(Record archiviati)
--*--
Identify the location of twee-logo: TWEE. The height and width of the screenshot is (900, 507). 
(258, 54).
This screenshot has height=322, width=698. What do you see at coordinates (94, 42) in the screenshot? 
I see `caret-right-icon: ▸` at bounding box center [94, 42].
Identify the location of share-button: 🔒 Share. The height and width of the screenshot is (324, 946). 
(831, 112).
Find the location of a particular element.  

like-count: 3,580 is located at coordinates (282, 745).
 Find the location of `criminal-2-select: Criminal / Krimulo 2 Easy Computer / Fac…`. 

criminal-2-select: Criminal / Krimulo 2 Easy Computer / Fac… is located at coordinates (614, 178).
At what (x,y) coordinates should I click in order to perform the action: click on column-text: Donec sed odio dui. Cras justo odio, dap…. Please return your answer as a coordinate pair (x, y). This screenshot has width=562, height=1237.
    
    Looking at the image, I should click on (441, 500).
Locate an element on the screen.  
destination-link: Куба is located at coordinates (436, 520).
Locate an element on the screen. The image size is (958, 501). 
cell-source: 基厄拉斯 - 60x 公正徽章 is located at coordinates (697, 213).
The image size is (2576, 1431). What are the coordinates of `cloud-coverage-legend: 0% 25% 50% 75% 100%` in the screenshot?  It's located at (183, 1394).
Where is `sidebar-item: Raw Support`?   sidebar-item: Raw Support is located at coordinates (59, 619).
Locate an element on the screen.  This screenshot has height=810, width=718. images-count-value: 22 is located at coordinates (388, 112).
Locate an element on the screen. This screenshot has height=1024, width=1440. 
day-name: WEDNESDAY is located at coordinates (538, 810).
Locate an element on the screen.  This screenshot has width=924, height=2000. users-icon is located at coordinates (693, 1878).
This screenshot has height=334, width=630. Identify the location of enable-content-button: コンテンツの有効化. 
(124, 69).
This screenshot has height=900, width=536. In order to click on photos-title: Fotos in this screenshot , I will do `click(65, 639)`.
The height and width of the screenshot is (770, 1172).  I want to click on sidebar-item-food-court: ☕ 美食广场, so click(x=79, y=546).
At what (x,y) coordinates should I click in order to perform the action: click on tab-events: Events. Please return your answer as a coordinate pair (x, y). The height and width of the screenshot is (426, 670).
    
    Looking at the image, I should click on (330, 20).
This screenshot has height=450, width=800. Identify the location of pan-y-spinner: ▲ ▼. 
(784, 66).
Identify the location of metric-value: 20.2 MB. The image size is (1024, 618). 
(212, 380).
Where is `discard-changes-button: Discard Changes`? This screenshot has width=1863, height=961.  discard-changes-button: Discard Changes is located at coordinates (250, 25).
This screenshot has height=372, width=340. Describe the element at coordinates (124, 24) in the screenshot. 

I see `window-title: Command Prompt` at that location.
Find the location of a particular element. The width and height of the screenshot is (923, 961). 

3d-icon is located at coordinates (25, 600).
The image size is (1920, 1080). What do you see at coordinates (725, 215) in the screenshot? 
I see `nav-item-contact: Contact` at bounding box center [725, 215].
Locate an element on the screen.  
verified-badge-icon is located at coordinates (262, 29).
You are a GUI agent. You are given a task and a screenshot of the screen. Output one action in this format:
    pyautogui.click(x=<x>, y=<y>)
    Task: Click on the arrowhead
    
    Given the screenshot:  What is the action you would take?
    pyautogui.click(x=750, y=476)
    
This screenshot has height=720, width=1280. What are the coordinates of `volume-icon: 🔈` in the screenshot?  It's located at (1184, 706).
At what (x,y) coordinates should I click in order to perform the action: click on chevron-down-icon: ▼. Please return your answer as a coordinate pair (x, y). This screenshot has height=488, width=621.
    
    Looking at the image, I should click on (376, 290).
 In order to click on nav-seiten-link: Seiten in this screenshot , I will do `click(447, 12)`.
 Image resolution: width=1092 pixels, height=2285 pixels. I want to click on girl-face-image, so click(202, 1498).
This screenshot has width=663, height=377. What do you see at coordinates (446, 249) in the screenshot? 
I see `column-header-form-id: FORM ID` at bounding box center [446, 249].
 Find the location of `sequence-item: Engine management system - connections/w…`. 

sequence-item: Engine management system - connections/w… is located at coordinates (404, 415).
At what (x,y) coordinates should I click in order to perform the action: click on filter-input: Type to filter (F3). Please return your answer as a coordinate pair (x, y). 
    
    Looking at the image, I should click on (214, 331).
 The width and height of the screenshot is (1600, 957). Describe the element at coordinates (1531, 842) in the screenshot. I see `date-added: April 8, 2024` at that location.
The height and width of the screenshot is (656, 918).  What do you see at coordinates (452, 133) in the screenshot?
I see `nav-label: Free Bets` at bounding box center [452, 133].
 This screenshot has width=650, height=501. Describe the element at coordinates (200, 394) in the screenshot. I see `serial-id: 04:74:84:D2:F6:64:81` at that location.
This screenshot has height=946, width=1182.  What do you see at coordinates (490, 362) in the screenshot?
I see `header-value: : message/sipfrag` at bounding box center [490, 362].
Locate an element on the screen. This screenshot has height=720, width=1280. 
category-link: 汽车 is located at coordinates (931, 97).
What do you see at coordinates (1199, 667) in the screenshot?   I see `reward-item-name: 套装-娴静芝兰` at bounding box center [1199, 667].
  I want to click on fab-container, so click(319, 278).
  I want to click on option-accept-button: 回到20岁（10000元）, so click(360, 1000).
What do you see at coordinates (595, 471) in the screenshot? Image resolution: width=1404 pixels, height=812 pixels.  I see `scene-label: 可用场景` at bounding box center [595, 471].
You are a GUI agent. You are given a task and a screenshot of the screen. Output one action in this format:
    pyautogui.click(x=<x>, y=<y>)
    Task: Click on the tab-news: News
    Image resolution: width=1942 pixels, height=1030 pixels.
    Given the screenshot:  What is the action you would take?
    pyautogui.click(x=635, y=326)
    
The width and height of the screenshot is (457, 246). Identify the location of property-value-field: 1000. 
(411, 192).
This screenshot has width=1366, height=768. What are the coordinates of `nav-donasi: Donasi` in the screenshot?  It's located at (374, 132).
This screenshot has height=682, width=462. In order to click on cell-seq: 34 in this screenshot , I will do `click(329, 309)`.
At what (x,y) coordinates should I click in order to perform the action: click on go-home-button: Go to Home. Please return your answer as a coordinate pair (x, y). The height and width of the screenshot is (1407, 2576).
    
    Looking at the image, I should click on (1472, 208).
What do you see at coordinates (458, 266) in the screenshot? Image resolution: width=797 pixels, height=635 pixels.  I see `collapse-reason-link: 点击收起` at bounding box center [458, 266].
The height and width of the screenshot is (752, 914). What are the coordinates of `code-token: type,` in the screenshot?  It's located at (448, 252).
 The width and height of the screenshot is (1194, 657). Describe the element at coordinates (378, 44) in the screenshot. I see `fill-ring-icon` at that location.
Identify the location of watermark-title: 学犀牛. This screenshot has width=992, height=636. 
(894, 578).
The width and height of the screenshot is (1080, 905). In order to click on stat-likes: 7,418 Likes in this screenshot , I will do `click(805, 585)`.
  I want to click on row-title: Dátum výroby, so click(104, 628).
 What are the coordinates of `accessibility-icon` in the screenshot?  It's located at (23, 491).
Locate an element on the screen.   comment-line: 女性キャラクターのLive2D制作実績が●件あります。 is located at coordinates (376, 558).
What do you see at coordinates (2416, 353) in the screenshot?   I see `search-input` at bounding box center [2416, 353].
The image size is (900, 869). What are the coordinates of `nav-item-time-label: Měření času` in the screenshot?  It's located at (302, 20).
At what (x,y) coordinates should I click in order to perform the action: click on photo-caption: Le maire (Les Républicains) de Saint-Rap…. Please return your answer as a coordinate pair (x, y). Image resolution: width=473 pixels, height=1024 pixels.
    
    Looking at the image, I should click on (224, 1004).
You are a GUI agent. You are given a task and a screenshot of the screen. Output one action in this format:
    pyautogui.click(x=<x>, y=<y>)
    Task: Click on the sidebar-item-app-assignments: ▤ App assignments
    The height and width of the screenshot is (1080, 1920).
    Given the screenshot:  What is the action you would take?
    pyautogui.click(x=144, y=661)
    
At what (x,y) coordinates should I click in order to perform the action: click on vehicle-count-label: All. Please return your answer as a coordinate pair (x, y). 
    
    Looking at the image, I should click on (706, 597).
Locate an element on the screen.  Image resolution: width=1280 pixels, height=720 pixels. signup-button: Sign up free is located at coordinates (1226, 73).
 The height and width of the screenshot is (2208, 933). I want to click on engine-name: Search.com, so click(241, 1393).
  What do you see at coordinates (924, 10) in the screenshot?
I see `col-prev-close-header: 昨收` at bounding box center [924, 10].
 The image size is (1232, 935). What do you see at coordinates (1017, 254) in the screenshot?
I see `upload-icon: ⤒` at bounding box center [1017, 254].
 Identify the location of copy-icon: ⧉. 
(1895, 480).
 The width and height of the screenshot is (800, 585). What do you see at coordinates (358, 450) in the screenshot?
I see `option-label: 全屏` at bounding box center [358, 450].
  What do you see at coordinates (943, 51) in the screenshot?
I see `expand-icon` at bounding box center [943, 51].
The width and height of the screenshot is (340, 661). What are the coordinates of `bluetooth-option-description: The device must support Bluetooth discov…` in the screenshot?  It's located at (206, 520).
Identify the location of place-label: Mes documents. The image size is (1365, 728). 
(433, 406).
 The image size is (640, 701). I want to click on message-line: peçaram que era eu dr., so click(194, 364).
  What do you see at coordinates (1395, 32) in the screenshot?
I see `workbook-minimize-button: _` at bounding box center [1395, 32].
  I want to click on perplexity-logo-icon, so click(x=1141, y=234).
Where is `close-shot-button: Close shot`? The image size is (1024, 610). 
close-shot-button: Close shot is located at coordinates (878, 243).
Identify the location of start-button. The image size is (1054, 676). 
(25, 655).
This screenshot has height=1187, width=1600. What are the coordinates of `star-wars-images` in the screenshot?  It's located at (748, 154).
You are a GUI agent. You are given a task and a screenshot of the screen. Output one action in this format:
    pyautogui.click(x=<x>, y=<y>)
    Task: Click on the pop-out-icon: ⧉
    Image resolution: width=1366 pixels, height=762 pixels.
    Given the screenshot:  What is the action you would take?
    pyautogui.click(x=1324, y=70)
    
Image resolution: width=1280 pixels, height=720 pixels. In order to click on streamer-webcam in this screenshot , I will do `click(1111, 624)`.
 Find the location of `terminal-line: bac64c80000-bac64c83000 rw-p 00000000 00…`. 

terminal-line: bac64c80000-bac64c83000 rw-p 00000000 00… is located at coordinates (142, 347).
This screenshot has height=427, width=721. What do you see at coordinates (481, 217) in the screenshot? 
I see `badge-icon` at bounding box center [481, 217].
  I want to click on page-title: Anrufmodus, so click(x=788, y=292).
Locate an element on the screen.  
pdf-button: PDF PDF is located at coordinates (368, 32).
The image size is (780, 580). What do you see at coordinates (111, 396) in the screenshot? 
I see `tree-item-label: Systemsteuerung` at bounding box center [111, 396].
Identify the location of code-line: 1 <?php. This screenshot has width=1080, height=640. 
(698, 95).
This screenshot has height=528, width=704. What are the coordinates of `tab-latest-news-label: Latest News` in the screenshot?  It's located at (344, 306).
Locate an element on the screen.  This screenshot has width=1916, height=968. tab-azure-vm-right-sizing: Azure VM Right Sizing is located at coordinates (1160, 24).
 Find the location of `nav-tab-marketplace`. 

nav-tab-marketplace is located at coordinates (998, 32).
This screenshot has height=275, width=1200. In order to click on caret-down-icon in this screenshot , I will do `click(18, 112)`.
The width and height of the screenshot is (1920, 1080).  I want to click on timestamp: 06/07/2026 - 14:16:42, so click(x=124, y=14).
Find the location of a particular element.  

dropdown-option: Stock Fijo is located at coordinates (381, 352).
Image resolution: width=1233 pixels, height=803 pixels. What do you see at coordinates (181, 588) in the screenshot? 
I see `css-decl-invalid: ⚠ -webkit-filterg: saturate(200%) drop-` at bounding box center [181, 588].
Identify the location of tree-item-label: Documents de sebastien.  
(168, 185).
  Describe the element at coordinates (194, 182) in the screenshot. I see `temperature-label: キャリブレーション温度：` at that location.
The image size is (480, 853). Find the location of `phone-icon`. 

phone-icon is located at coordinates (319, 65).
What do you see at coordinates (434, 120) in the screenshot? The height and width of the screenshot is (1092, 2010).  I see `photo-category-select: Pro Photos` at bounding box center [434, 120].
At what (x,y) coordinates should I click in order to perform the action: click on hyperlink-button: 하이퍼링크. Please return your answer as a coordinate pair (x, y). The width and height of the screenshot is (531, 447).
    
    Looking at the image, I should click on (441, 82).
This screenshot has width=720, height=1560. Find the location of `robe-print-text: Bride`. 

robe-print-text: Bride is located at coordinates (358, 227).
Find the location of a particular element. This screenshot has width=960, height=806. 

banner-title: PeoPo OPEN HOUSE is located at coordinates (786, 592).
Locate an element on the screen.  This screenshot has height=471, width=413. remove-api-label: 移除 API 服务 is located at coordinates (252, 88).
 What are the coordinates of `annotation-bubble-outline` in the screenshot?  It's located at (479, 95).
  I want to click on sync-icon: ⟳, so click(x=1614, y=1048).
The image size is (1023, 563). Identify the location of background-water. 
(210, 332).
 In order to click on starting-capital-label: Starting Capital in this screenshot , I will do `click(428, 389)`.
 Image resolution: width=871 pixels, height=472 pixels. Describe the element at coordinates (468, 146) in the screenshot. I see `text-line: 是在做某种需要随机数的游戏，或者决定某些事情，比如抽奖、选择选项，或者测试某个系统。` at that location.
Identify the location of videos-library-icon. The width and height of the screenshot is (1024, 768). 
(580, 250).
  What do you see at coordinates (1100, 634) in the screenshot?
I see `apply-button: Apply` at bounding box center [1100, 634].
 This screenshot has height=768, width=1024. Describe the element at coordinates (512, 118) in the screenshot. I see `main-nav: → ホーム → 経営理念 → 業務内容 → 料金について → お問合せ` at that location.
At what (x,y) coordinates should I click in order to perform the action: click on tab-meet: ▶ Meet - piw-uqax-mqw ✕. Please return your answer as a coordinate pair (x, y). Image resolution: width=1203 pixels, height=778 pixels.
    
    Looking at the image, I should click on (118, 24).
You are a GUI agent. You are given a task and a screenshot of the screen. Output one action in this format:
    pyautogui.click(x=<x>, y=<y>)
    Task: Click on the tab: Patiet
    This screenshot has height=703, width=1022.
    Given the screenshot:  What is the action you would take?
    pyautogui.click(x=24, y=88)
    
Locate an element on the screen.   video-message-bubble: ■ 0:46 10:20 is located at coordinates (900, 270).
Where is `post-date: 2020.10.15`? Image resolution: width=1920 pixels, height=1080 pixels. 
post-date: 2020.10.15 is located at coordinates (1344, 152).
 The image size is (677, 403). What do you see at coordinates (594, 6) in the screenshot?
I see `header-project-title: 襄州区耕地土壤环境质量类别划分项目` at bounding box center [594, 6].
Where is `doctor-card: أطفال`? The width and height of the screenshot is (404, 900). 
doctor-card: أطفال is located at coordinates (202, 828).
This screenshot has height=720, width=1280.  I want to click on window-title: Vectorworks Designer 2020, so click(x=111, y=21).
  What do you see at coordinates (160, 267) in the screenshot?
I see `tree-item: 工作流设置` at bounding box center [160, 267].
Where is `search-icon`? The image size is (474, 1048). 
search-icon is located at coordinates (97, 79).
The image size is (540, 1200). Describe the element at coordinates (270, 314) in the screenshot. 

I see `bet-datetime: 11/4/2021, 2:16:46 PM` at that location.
--*--
* Ordine di lavoro *
Ricopia parola per parola le righe dei record dalla riga con "has width=562, height=1237." fino alla riga con "destination-link: Куба is", entrambe incluse.

* Risposta scritta *
At what (x,y) coordinates should I click in order to perform the action: click on column-text: Donec sed odio dui. Cras justo odio, dap…. Please return your answer as a coordinate pair (x, y). This screenshot has width=562, height=1237.
    
    Looking at the image, I should click on (441, 500).
Locate an element on the screen.  
destination-link: Куба is located at coordinates (436, 520).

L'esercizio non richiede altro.